## What is required
Could you print exactly the lines from the one that contains "Instruction: Expand the" to the end of the data, both ends included, and nothing else? Skip the pictures.

Collected data:
▬▬▬

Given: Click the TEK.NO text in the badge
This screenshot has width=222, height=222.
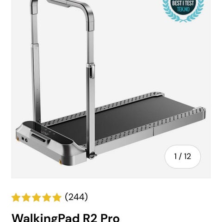Looking at the screenshot, I should (183, 9).
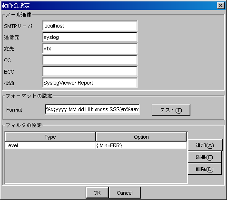This screenshot has width=227, height=200.
Task: Close the 動作の設定 dialog window
Action: click(x=221, y=6)
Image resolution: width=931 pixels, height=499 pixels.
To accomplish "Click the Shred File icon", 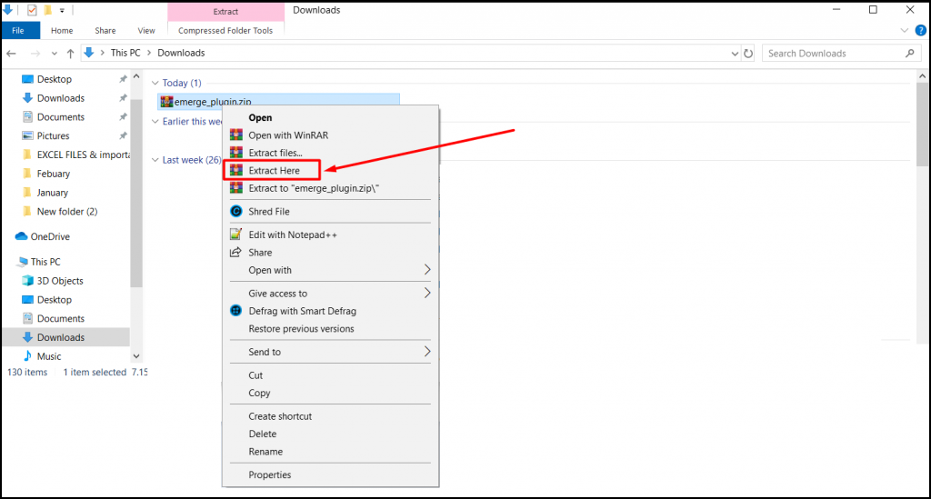I will pyautogui.click(x=236, y=211).
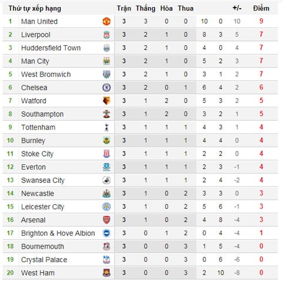The width and height of the screenshot is (282, 281).
Task: Click the Watford club crest
Action: (106, 101)
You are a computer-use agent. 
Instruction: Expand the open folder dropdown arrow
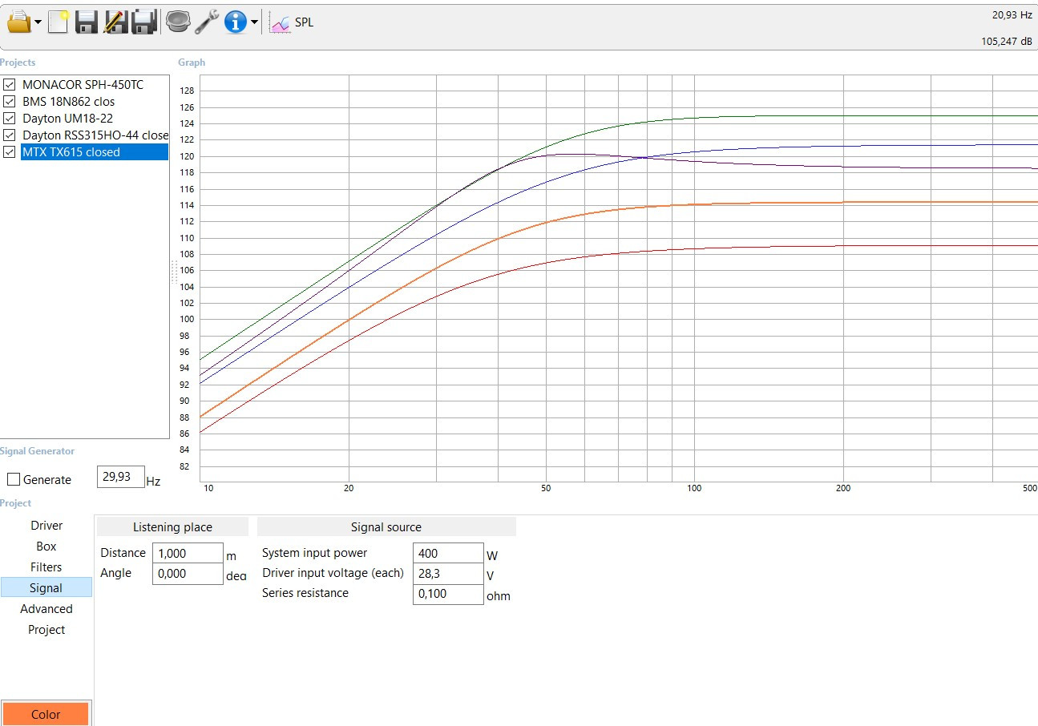tap(38, 22)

▬▬▬

## Answer section
Instruction: Expand the open folder dropdown arrow
tap(38, 22)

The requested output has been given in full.